September's Bundestag parliamentary vote will be crucial for the Left party and Lafontaine's goal of thwarting Chancellor Angela Merkel's stated aim of forming a center-right government with the liberal Free Democrats, who are currently in opposition.
Lafontaine - a former Social Democrat and finance minister under former chancellor Gerhard Schroeder in the late nineties - said the Left party would stick with its target of reaching more than 10 percent of the vote.
It had set the same ambitious target for the European parliamentary polls earlier in the month, but the party was handed a bitter disappointment, winning merely 7.5 percent.
The weak showing in the European poll triggered finger-pointing within the party and led to some criticism of Lafontaine's dominant role in party politics.

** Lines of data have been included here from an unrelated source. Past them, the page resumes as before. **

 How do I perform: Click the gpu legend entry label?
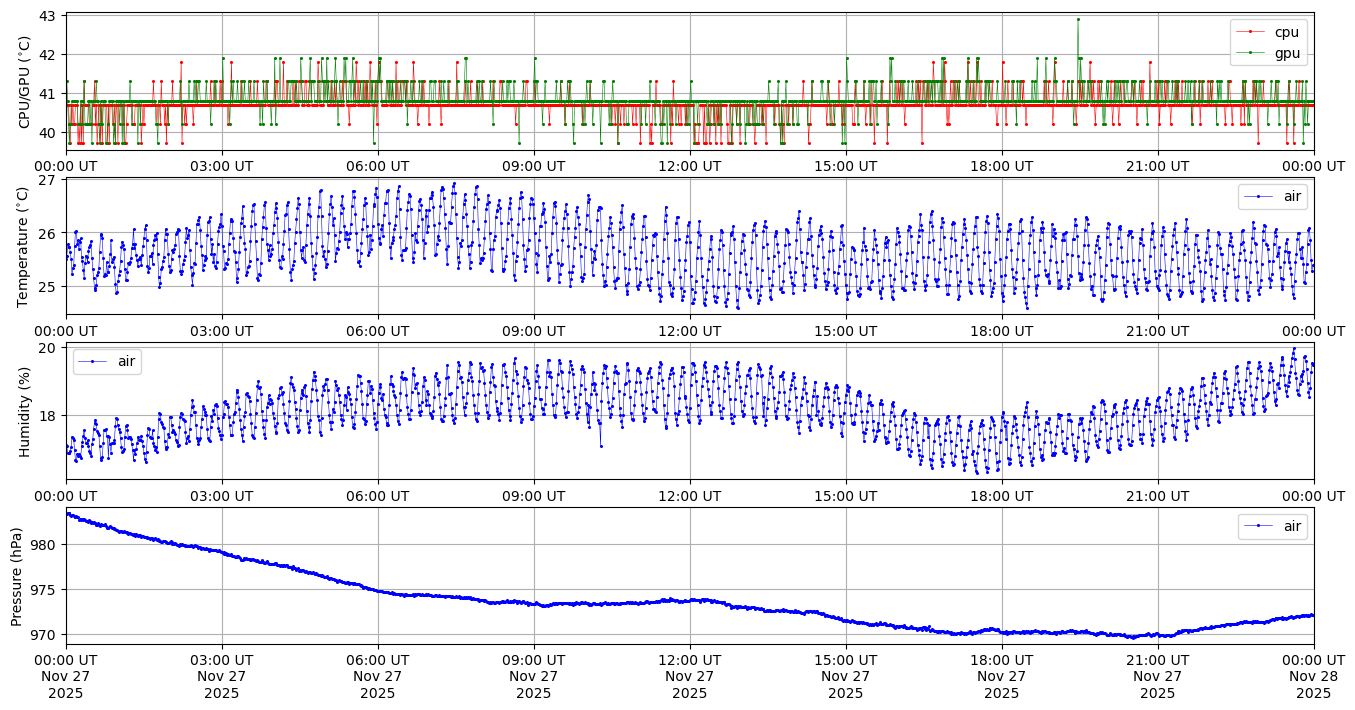(x=1287, y=52)
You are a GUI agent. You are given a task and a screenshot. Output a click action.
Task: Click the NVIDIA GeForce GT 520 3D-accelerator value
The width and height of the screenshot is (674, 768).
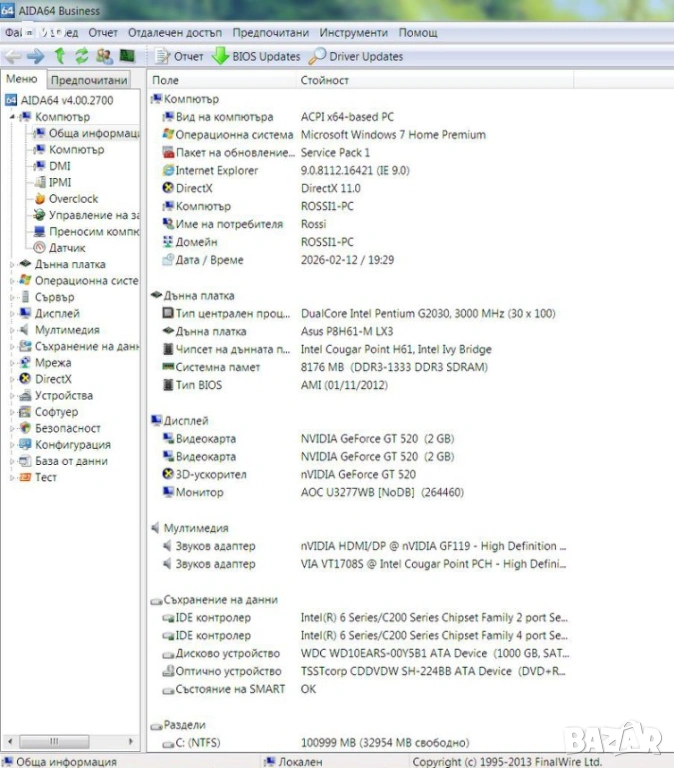click(x=358, y=475)
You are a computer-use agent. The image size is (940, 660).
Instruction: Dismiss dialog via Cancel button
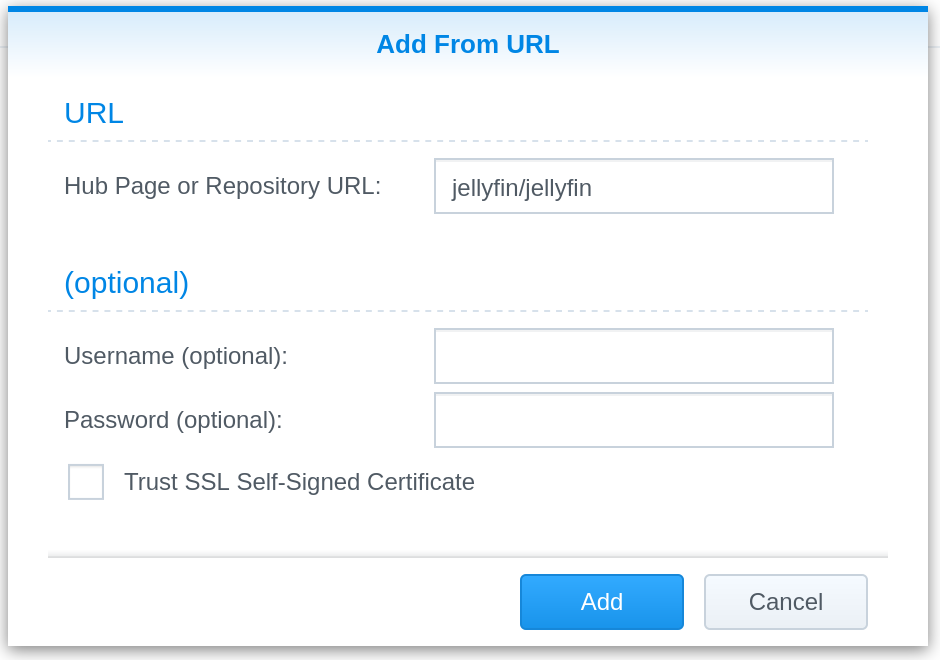pos(785,602)
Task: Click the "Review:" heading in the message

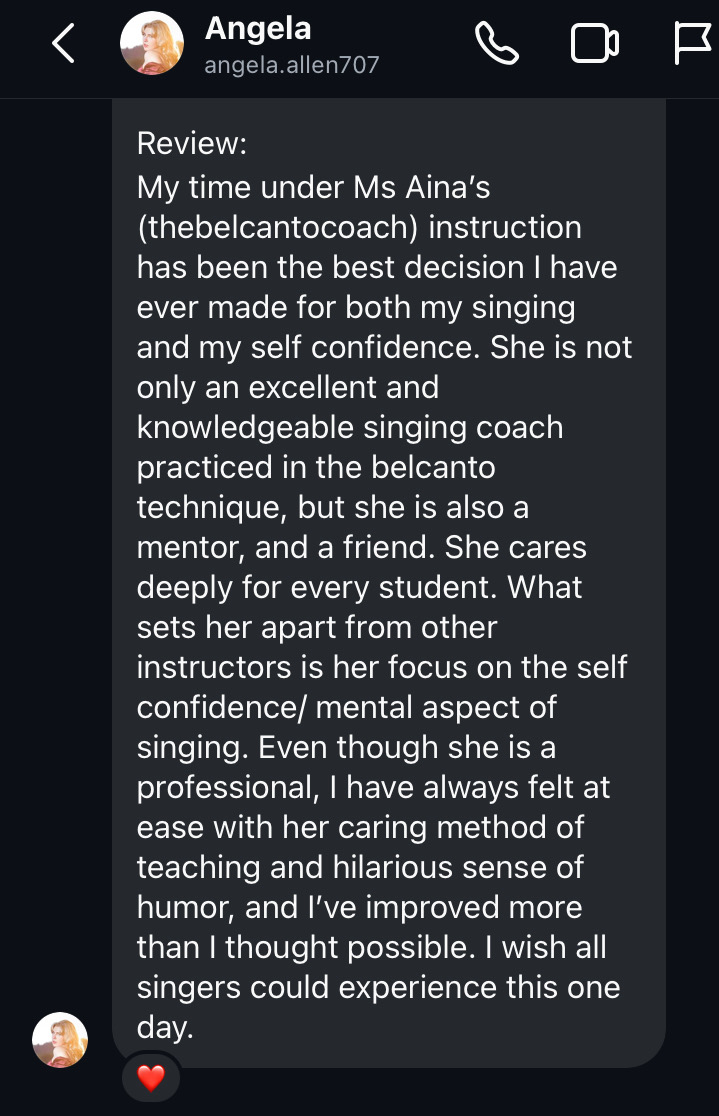Action: [x=191, y=143]
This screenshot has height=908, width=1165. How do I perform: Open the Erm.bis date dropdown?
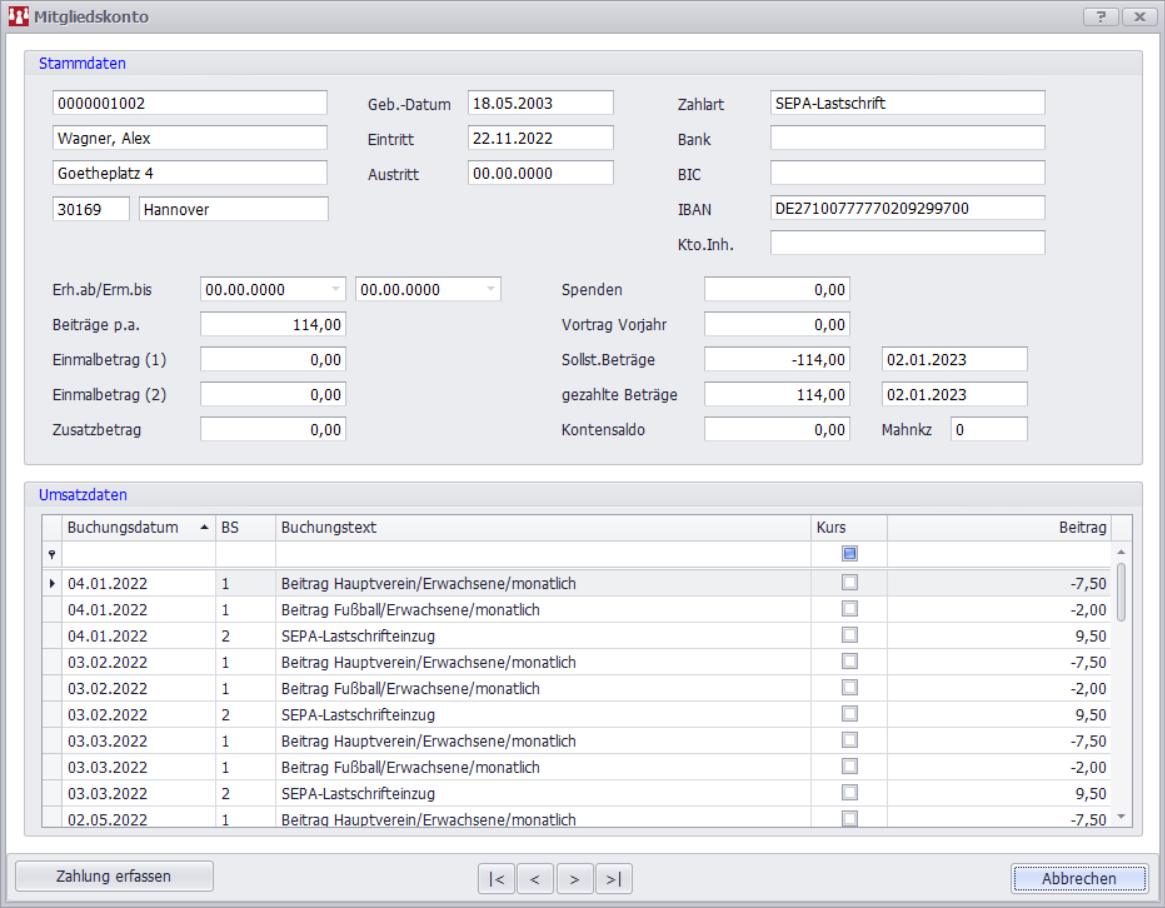coord(490,290)
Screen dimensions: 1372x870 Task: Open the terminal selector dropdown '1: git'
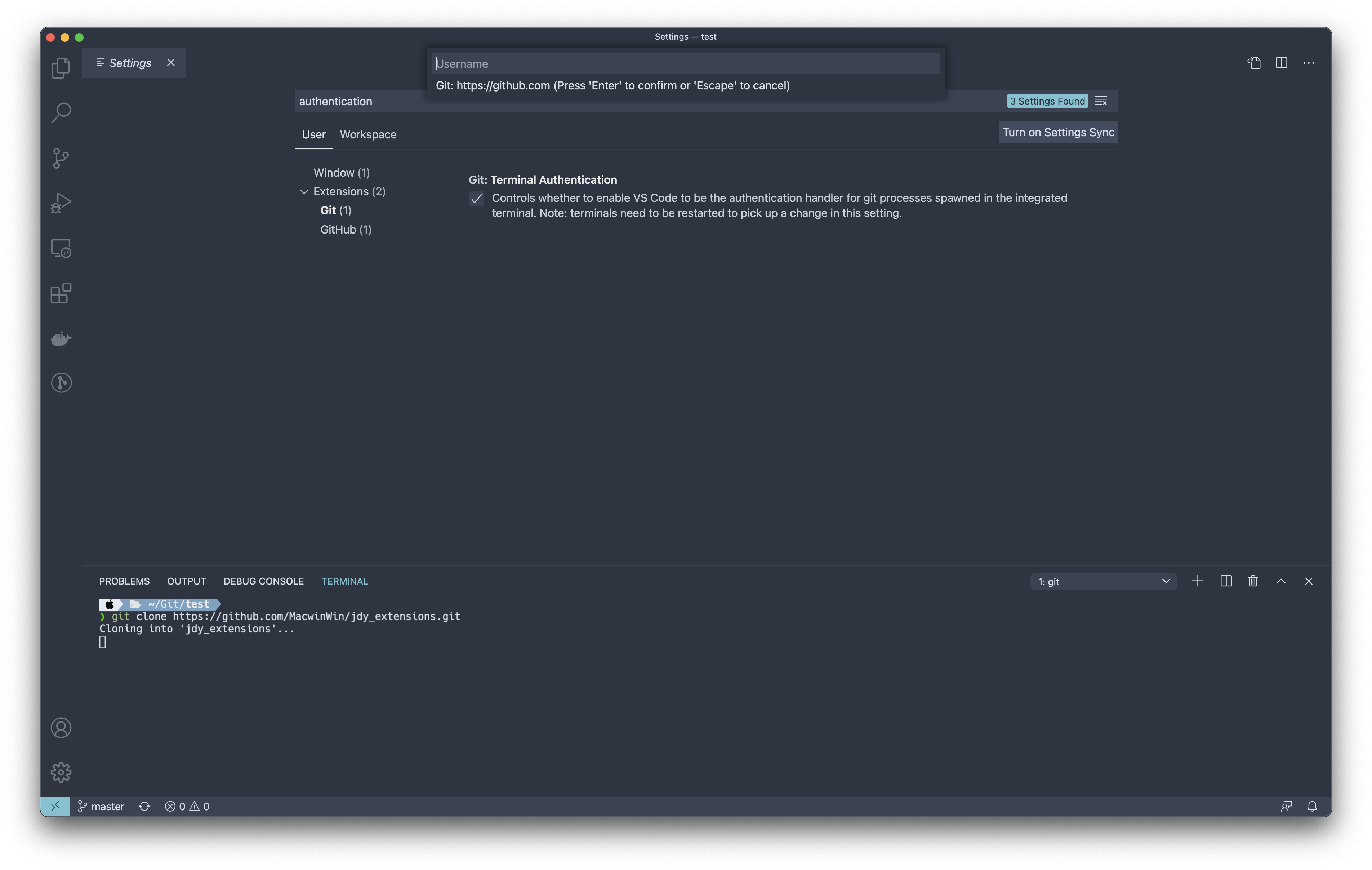[1103, 582]
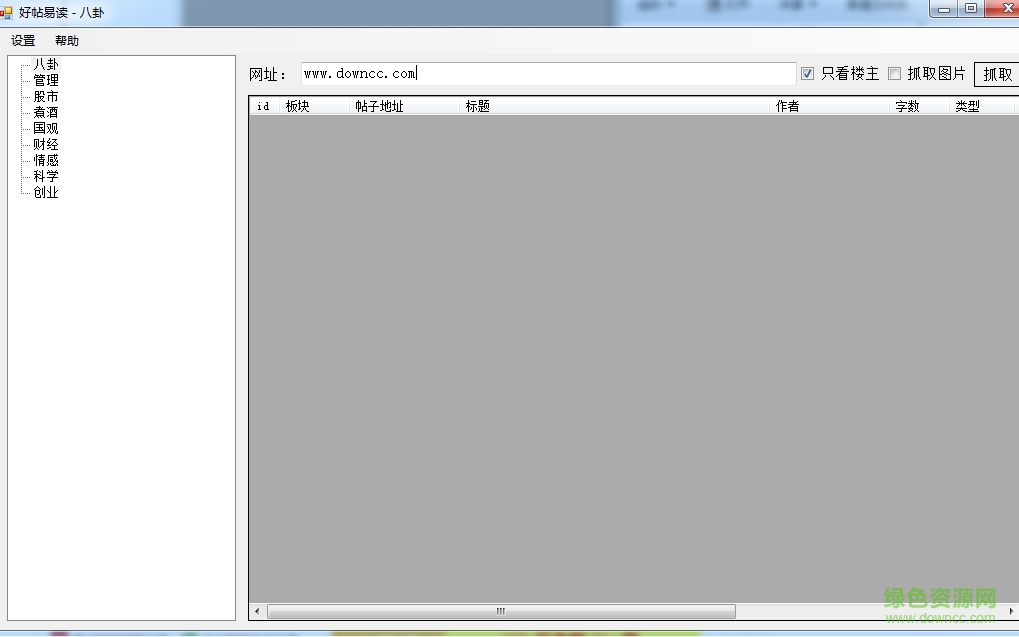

Influencing the next government
Lafontaine said that even if other parties refused to form a coalition with the Left, his alliance of ex-communists from former East Germany and western leftists could still play an important role in influencing both the shape and policies of the next government.
"Only a strong Left can prevent a worsening of conditions for workers, pensioners and social welfare recipients," he said.
With higher taxes, Lafontaine's party wants to finance a 200-billion-euro ($280 billion) stimulus fund to help those who have been hit the hardest by the economic crisis.
On the foreign policy front, the party has called for an immediate withdrawal of German troops from Afghanistan and for a replacement of NATO with a new European security system that would include Russia.
Destruction of democracy
Yet the main attacks at the weekend party congress were focused on the social and economic situation within Germany.
"Financial capitalism is destroying democracy," Lafontaine said. "We've got a vision. We want a 'free people' economy. We want a redistribution of the burdens."
Lafontaine said those who had profited from financial capitalism in recent boom years should pay for the effects of the economic crisis, which has pushed Germany, Europe's largest economy, into recession.
The Left is currently polling between eight and 11 percent in opinion surveys.